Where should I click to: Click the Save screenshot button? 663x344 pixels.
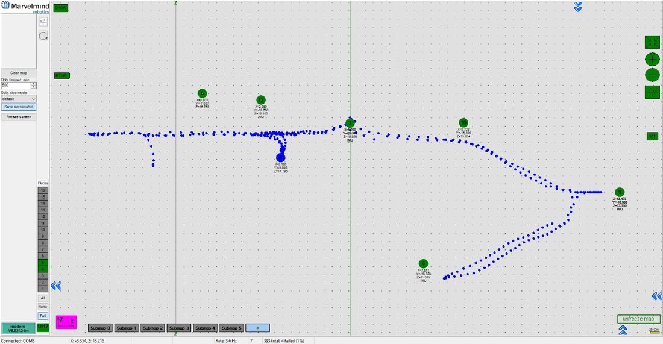pos(19,107)
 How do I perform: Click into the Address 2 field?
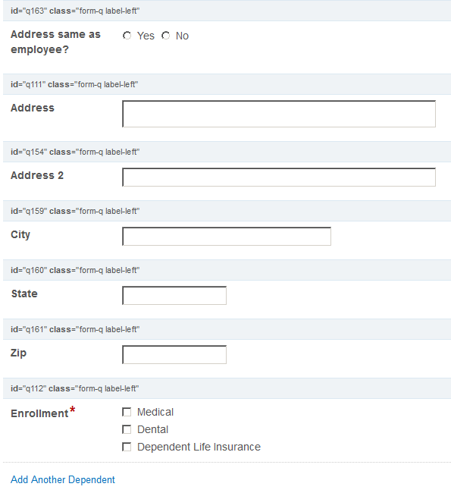[279, 177]
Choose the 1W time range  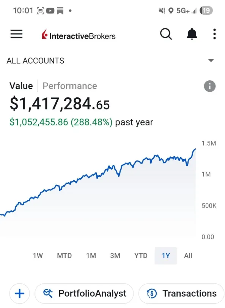[x=38, y=256]
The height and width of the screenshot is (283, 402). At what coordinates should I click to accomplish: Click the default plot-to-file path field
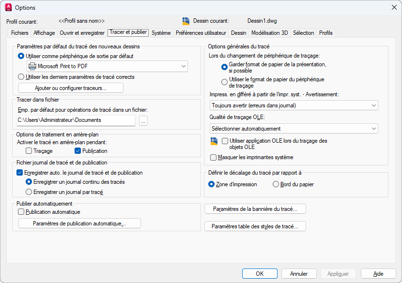76,120
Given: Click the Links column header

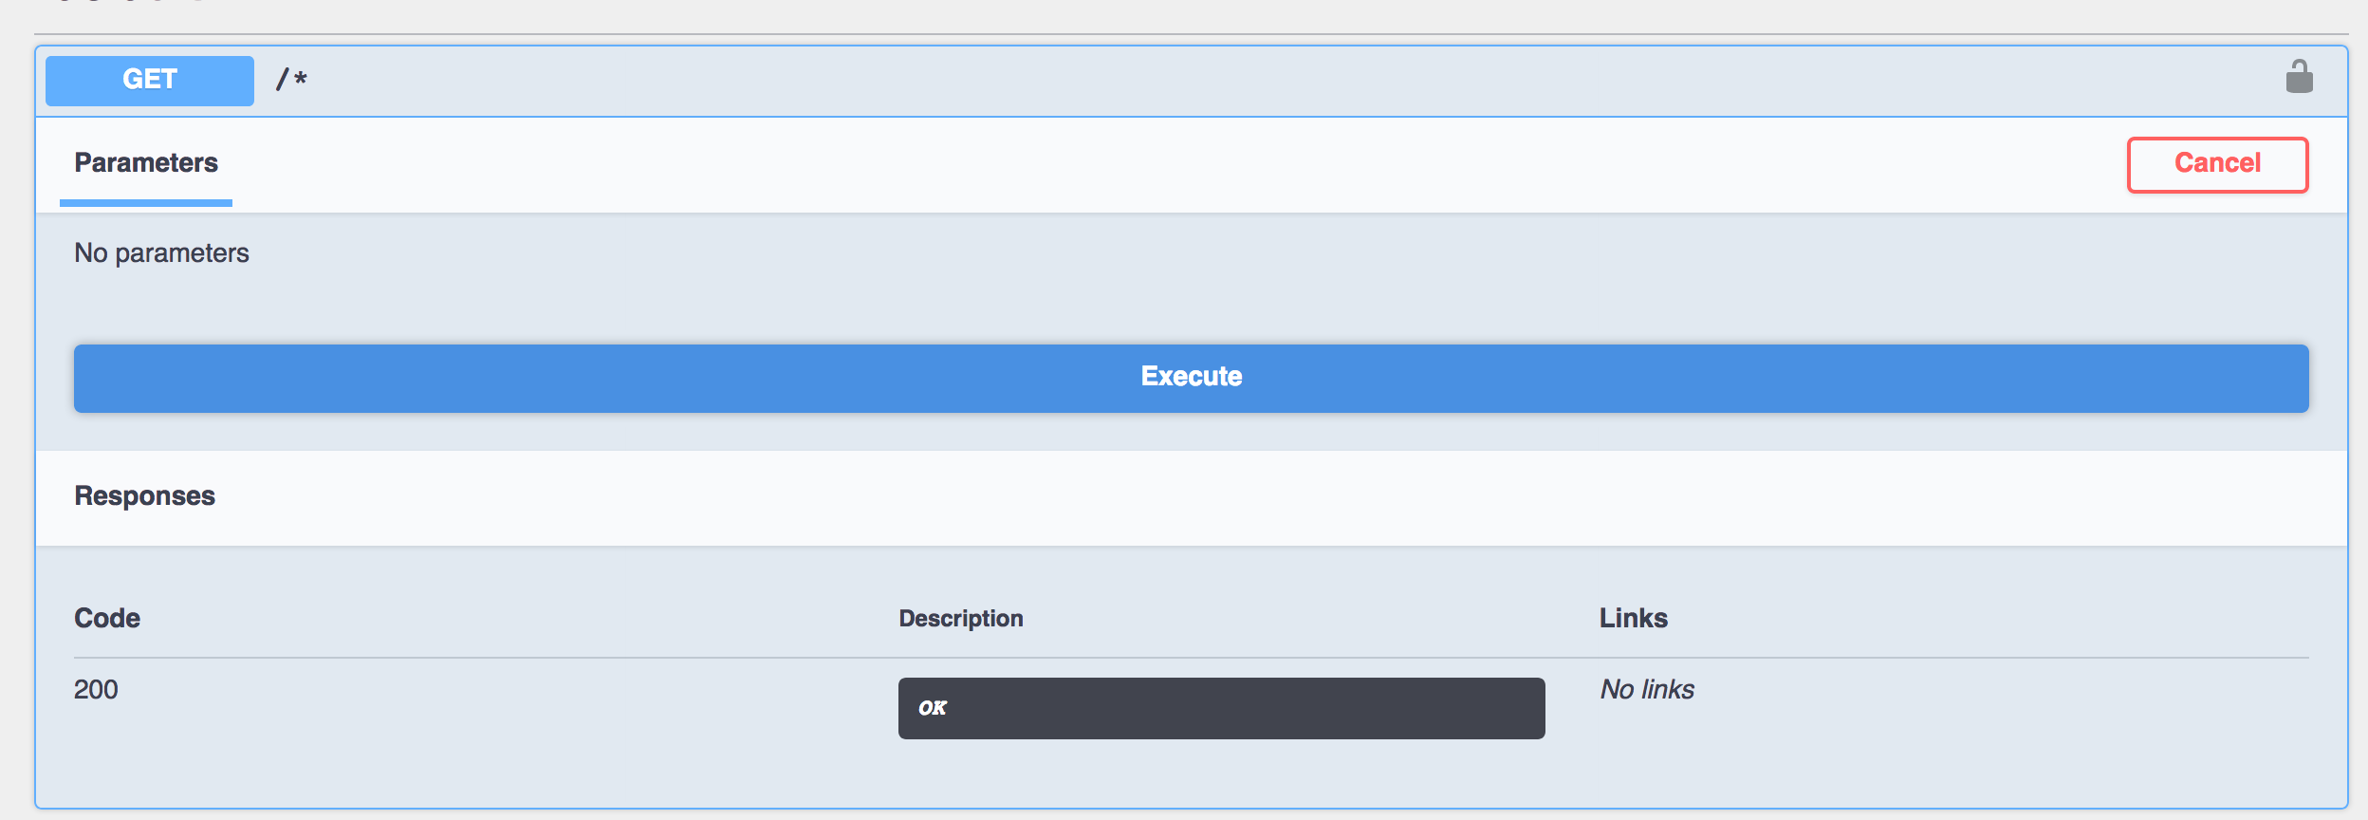Looking at the screenshot, I should (x=1633, y=619).
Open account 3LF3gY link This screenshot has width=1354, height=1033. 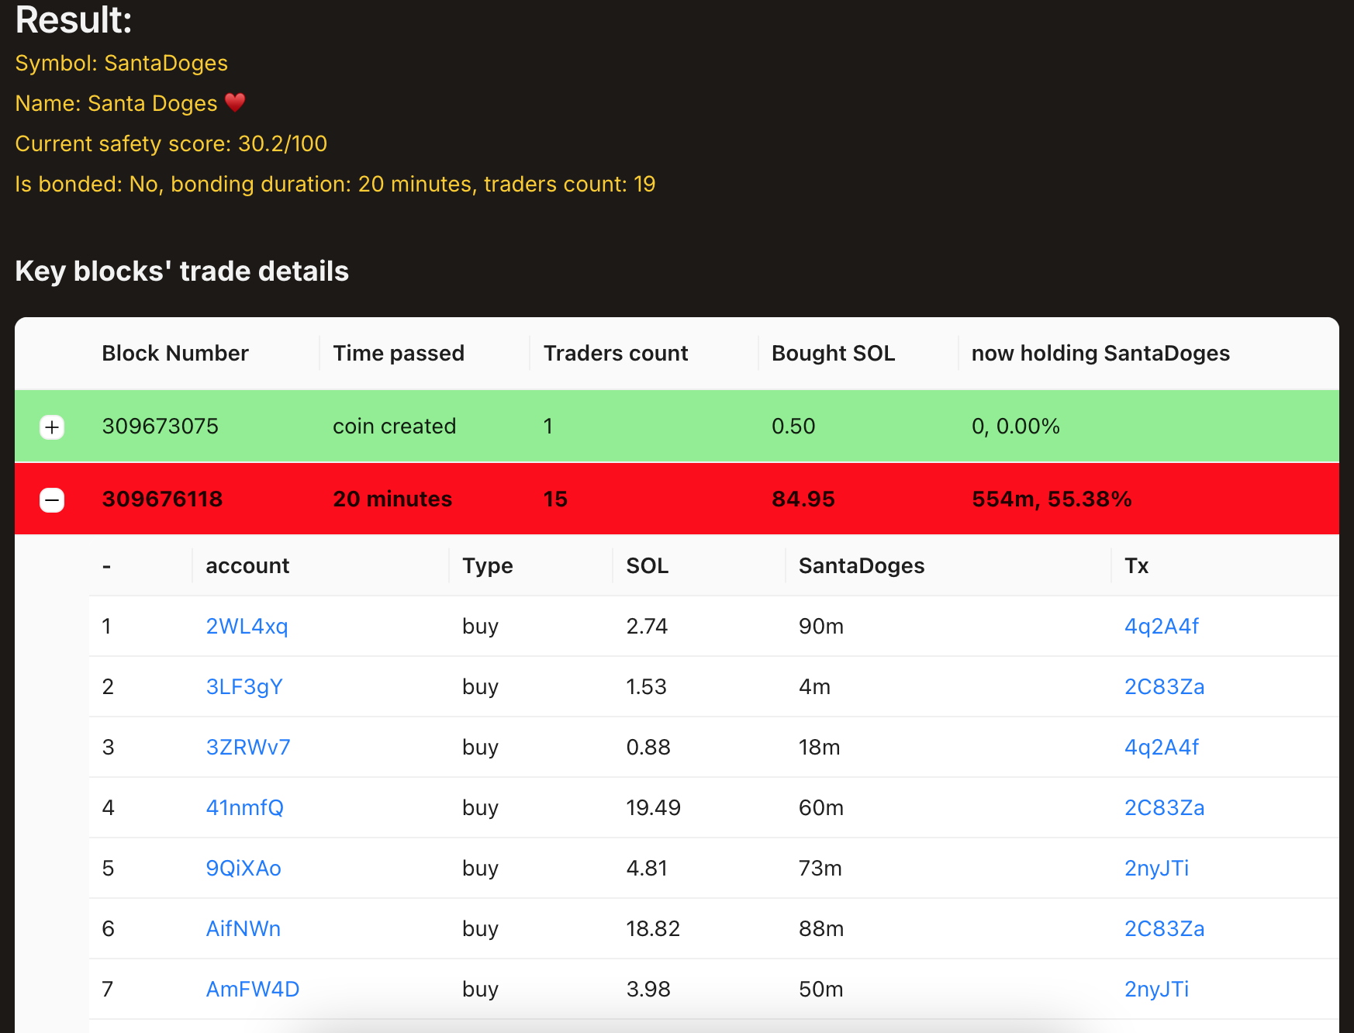coord(244,687)
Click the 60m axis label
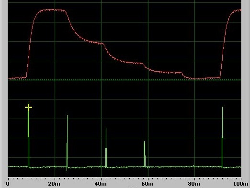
=======
▸ Stated exercise
Recast the stretch of the records from the line containing "The height and" through the line containing "Looking at the" as a JSON list of strings, one string per line, with blank lines and pictures left out.

▸ Problem solution
[
  "The height and width of the screenshot is (283, 402). At what coordinates should I click to accomplish: Click the default plot-to-file path field",
  "76,120",
  "Given: Click the Links column header",
  "Looking at the screenshot, I should (x=1633, y=619)."
]